Innanzitutto, dovrebbe rappresentare l’occasione per una concreta presa di coscienza da parte dei Paesi Occidentali dei problemi del Mali, segnato da anni di conflitti, povertà e corruzione, per il suo ruolo “cardine” nella lotta al terrorismo.
Il jihadismo saheliano non è simile a quello siriano o afghano, è una letale combinazione di contrabbando, economia criminale del deserto, mescolanze etniche e tribali, un po' di teologia e, soprattutto, abile sfruttamento delle iniquità che spesso i regimi compiono in quella parte del mondo.
Il putsch (il quarto in sessant’anni dall’indipendenza – 1960), dopo mesi di proteste, è conseguenza della percezione diffusa nella popolazione e fatta propria dai militari di un Presidente e di un governo fortemente corrotti *2, incapaci di gestire la crisi economica e di combattere i gruppi armati, in particolare nel Nord del Paese.
I cittadini, stando alle recenti cronache, avevano perso la fiducia nei politici e si sono rivolti ai militari non per instaurare un sistema democratico come è inteso in Occidente, ma per far prevalere la giustizia (sociale soprattutto) e la sicurezza.
In Paesi dove non esistono strutture socio-politiche e partiti in grado di saper affrontare crisi del genere, i militari possono svolgere un ruolo di transizione tra un sistema e un altro (come le F.A. turche erano depositarie sino ad alcuni anni orsono dell'unità dello Stato e della laicità della società, e le custodi della costituzione, come previsto da Kemal Atatürk).
Ovviamente la Comunità Internazionale ha condannato questo abuso di potere dei militari. Per i nostri governi, infatti, un golpe non è accettabile in linea di principio ed è contro i nostri valori democratici.
Il colpo di stato, inoltre, potrebbe costituire un pericoloso precedente, dal momento che altri Paesi dell’Africa Occidentale saranno interessati nel prossimo futuro a consultazioni elettorali potenzialmente conflittuali.
Tuttavia è necessaria una riflessione.
L’evento deve essere contestualizzato e non valutato secondo un approccio etnocentrico, che privilegia i valori della nostra cultura per analizzare le altre culture (tipico errore occidentale), in particolare le più lontane, e che considera i nostri valori come universali.
Erano mesi che avevano luogo in Mali manifestazioni sempre più animate e rabbiose che chiedevano un radicale cambiamento in favore di una classe politica più reattiva, più responsabile e più legittima. La popolazione aveva perso progressivamente confidenza nelle istituzioni che non erano in grado di proteggerla dagli attacchi jihadisti, di evitare le lotte tribali e di migliorarne la condizione economica.
L’apogeo di tale malcontento si è avuto nell’aprile scorso allorché la Corte Costituzionale aveva alterato i risultati delle elezioni legislative.

## Esercizio proposto 1:
Trascrivi parola per parola dal testo sul colpo di stato in Mali tutto il passo che va da "In Paesi dove" giù fino a "da Kemal Atatürk).".
## Esercizio proposto 2:
Secondo il testo sul colpo di stato in Mali, che cosa ha fatto la Corte Costituzionale nell'aprile scorso?
## Esercizio proposto 3:
Riassumi in due frasi il testo sul colpo di stato in Mali.

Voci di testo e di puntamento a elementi
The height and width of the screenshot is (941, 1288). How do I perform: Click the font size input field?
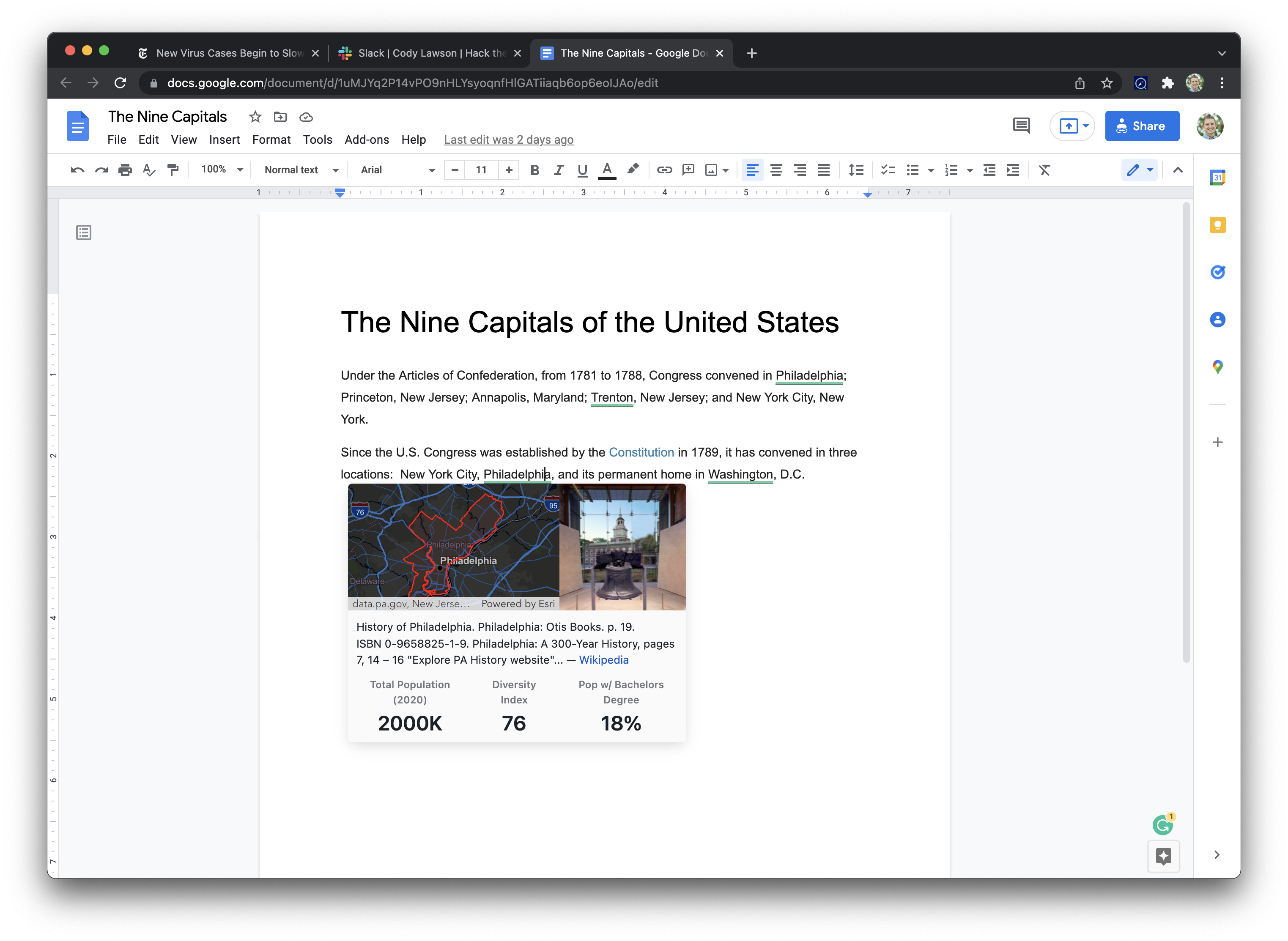(x=481, y=170)
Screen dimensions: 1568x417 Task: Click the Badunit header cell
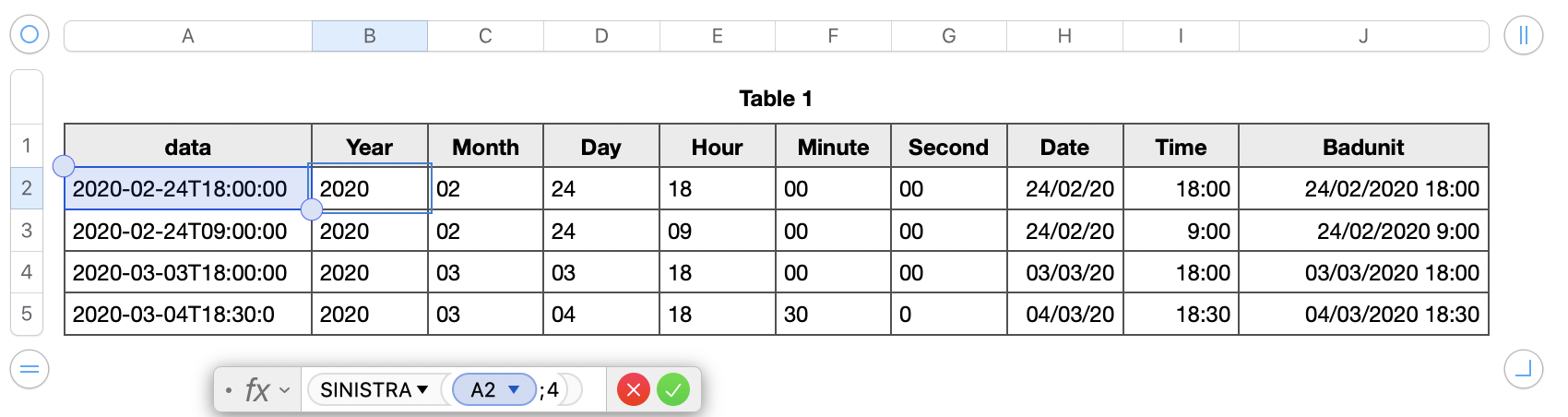click(x=1363, y=148)
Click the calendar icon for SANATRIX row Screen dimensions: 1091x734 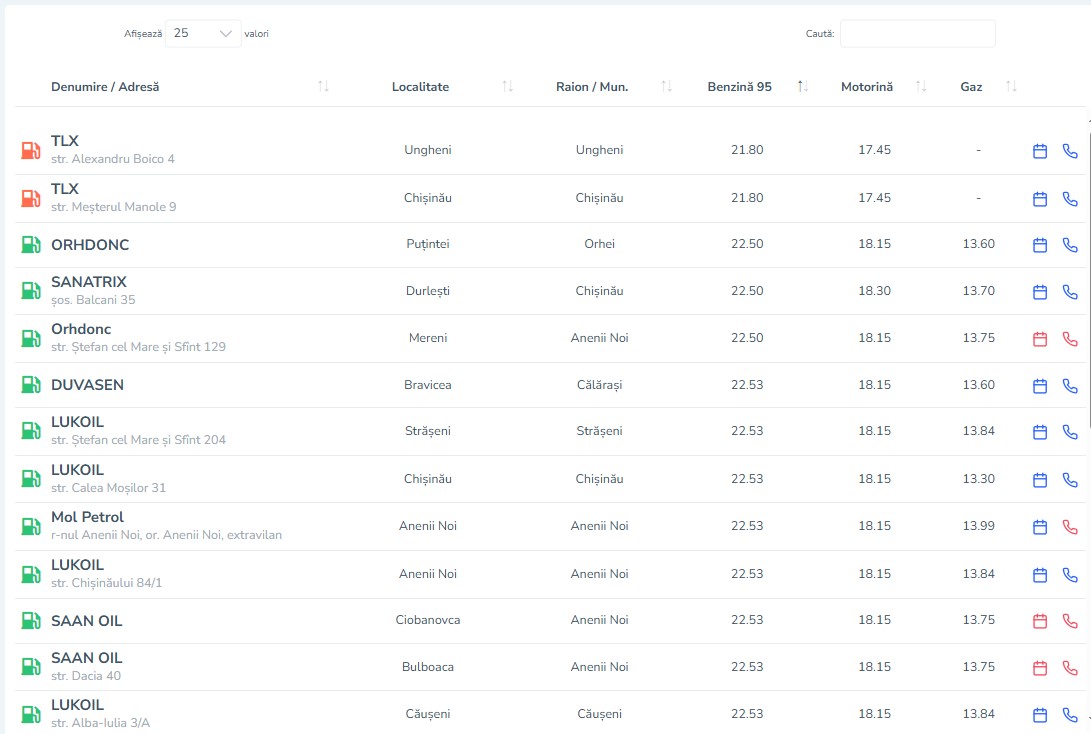click(x=1039, y=292)
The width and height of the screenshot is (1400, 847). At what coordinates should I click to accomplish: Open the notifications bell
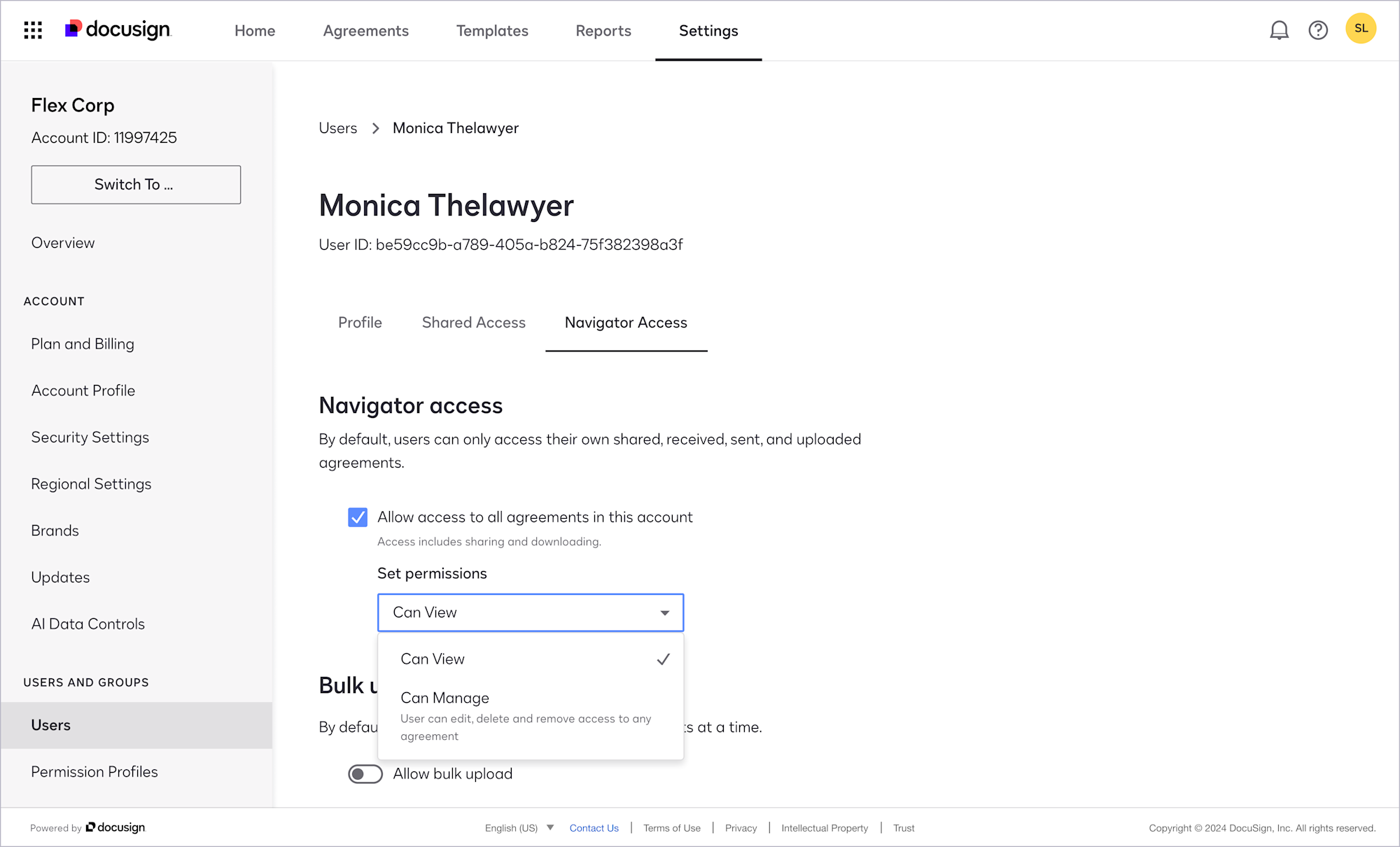(1279, 30)
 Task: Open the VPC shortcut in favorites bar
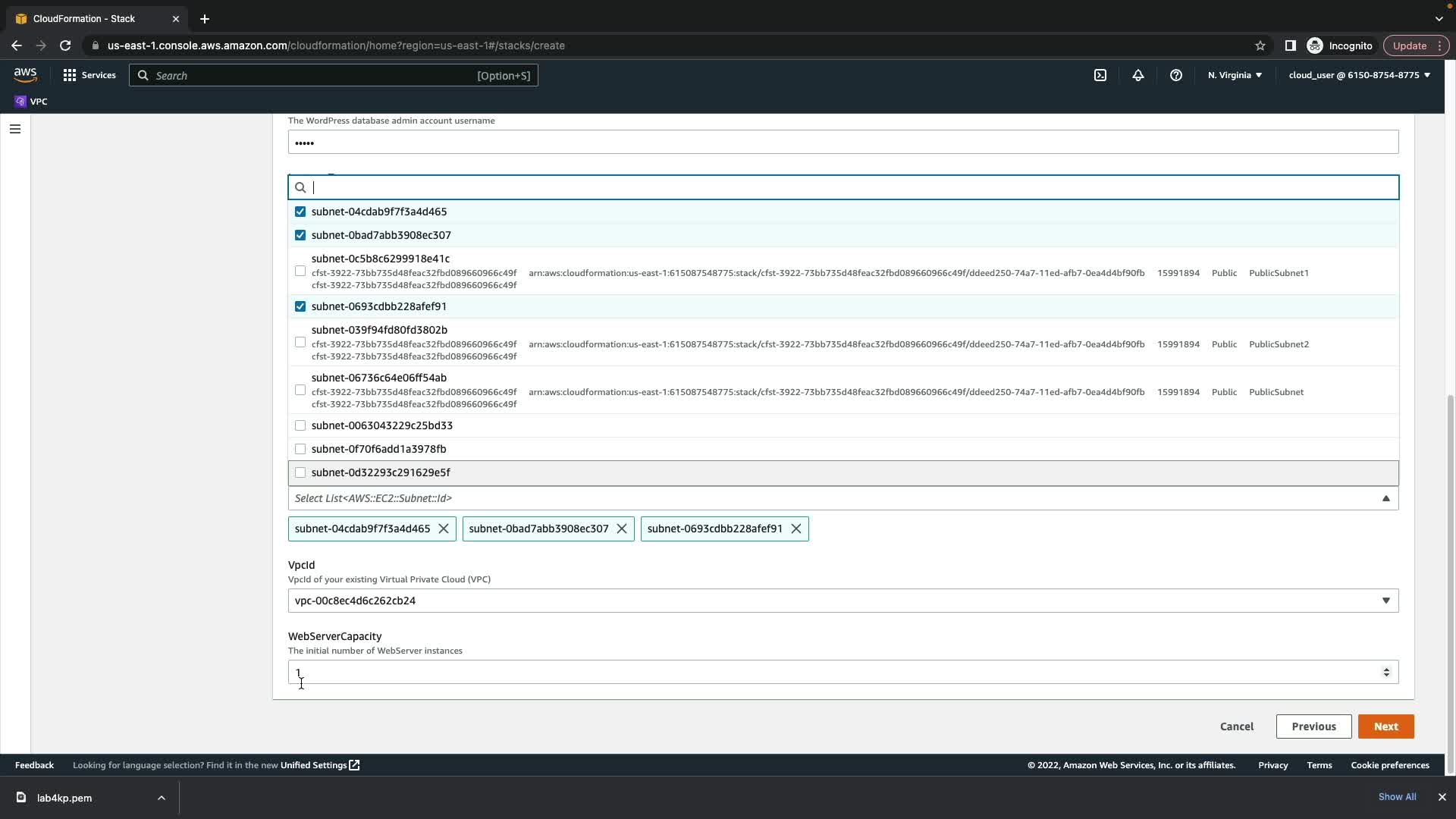(31, 101)
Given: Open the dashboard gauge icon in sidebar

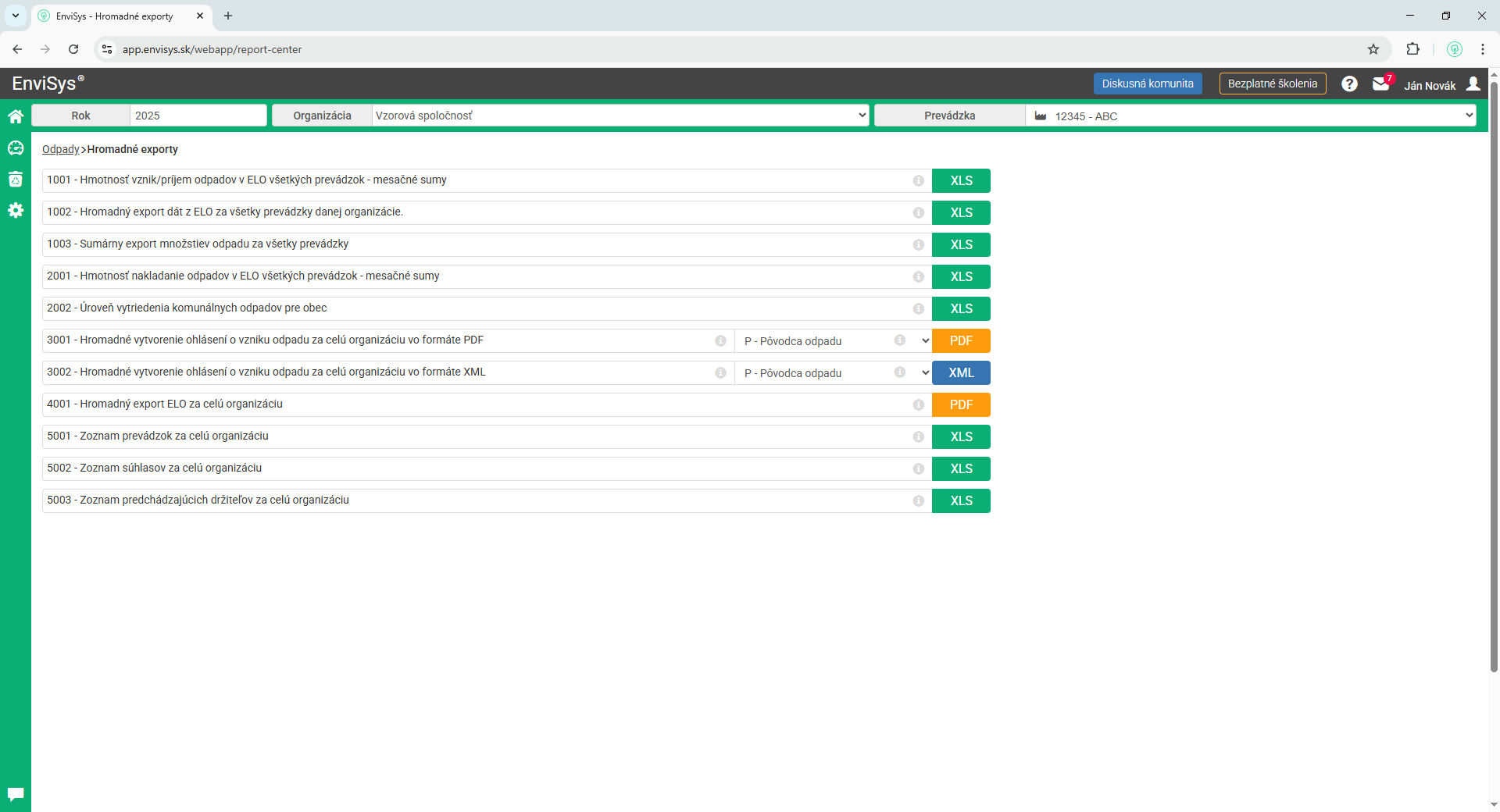Looking at the screenshot, I should pos(16,148).
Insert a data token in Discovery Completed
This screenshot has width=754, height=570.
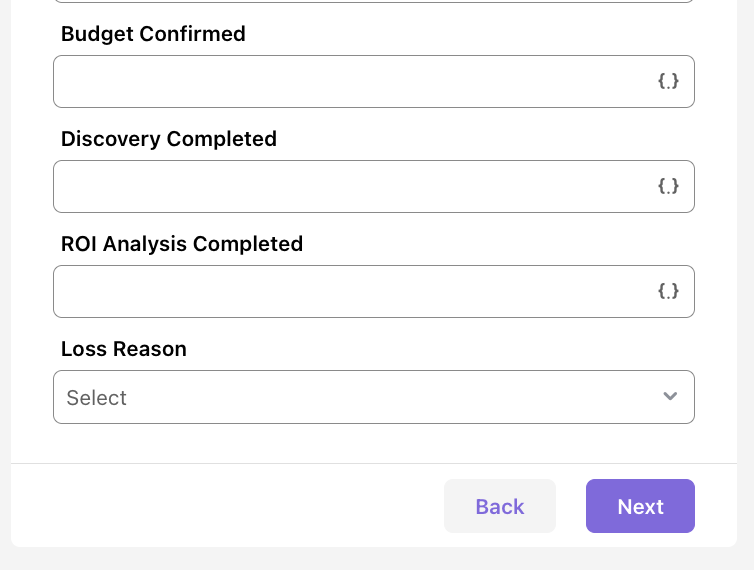tap(668, 186)
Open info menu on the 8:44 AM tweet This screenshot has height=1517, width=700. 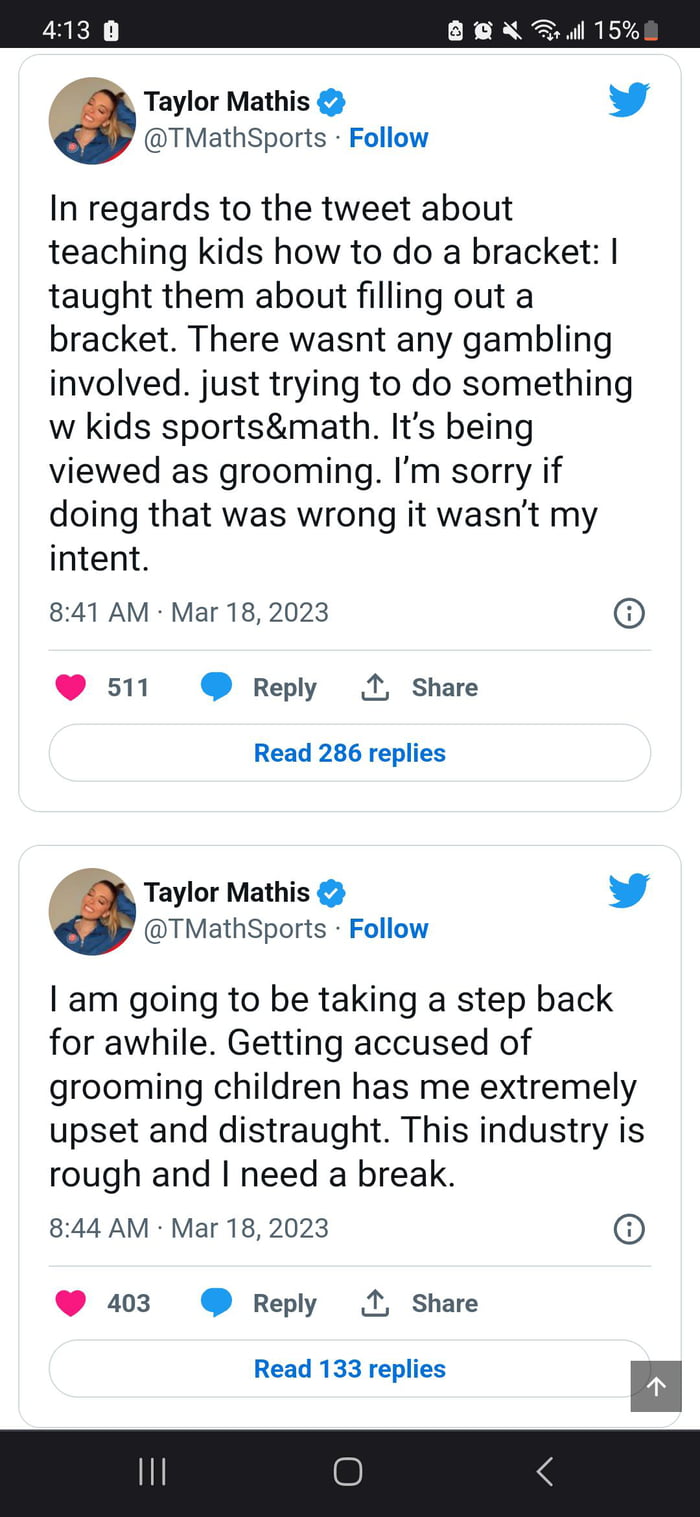pyautogui.click(x=628, y=1229)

## Risultato finale 1:
In Paesi dove non esistono strutture socio-politiche e partiti in grado di saper affrontare crisi del genere, i militari possono svolgere un ruolo di transizione tra un sistema e un altro (come le F.A. turche erano depositarie sino ad alcuni anni orsono dell'unità dello Stato e della laicità della società, e le custodi della costituzione, come previsto da Kemal Atatürk).

## Risultato finale 2:
Ha alterato i risultati delle elezioni legislative.

## Risultato finale 3:
Il colpo di stato in Mali, il quarto in sessant'anni dall'indipendenza del 1960, è arrivato dopo mesi di proteste contro un Presidente e un governo ritenuti fortemente corrotti e incapaci di gestire la crisi economica e di combattere i gruppi armati. La Comunità Internazionale lo ha condannato, ma l'evento va contestualizzato e non valutato secondo un approccio etnocentrico, e i cittadini si sono rivolti ai militari per far prevalere la giustizia e la sicurezza.